Bispectral index predicts deaths within 2 weeks in coma patients, a better predictor than serum neuron-specific enolase or S100 protein

Abstract

We assessed the ability of bispectral index (BIS) to predict clinical outcome (dead or alive within 2 weeks). In total, 90 coma patients with severe brain injuries underwent BIS monitoring, and serum neuron-specific enolase (NSE) and S100 protein levels were assayed within the first 3 days of admission. Receiver operator characteristic (ROC) curve analysis was used to assess the performance of BIS values for predicting death within 2 weeks. A cutoff value was calculated using the Youden index. A significant negative correlation was found between BIS value and serum NSE and S100 levels. The area under the curve for BIS value was 0.841 (p < 0.001, 95 % CI = 0.751-0.931), and higher than for NSE (0.713) (p = 0.002, 95 % CI = 0.582-0.844) or S100 (0.790) (p < 0.001, 95 % CI = 0.680-0.899).
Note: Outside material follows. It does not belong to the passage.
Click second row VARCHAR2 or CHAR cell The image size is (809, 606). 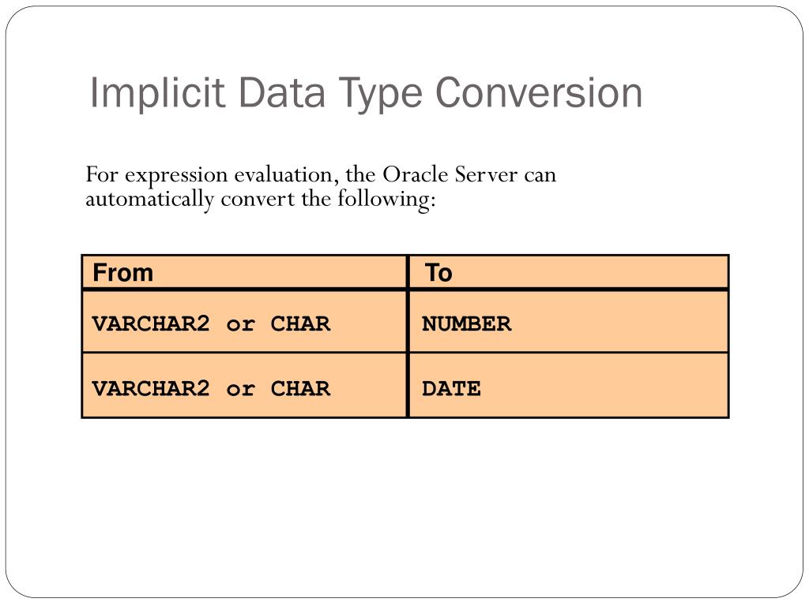coord(245,387)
The optimal cutoff of BIS was 32.5. Serum NSE and S100 protein levels and the mortality rate were significantly lower in patients with a BIS value >32.5 than in patients with a BIS value ≤32.5. Bispectral index values may reflect degree of brain injury, and BIS is an objective and noninvasive monitoring method for helping clinicians to predict death in patients with a BIS value ≤32.5.